(Task to complete) Please rewrite every line from the start of the records up to and including the line with "[x=767, y=635]", requests included, shifting each coordinate in the answers by -108.

(Data provided)
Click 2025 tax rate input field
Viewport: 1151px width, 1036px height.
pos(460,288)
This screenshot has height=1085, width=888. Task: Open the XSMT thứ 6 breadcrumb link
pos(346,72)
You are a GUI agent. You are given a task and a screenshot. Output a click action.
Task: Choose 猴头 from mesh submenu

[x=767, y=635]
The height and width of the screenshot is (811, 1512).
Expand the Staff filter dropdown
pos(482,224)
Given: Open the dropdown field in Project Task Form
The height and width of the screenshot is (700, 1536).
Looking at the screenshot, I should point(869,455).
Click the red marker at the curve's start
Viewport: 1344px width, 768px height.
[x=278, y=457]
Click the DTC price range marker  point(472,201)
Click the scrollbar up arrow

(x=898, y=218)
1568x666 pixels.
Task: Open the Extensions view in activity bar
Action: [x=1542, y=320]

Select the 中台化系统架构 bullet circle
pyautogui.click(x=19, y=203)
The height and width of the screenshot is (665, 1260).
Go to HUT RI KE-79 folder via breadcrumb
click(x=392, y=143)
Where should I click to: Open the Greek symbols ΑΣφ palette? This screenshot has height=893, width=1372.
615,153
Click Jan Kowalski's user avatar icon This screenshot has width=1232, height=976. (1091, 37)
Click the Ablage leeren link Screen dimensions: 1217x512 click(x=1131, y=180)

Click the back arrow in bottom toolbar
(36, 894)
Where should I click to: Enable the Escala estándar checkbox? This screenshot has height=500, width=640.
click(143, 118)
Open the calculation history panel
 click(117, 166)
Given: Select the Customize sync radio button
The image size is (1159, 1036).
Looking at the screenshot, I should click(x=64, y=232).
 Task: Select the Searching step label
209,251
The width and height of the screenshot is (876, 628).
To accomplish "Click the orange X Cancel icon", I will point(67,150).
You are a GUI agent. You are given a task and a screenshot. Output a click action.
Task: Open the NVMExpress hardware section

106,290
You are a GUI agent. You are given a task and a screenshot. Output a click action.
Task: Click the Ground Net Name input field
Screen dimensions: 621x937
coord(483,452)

(Result of this exercise)
Click 2025 tax rate input field
Viewport: 1151px width, 1036px height.
pos(352,180)
This screenshot has height=1085, width=888. Task: Open the XSMT thứ 6 breadcrumb link
pos(238,-36)
You are a GUI agent. You are given a task and a screenshot. Output a click action.
Task: Choose 猴头 from mesh submenu

[x=659, y=527]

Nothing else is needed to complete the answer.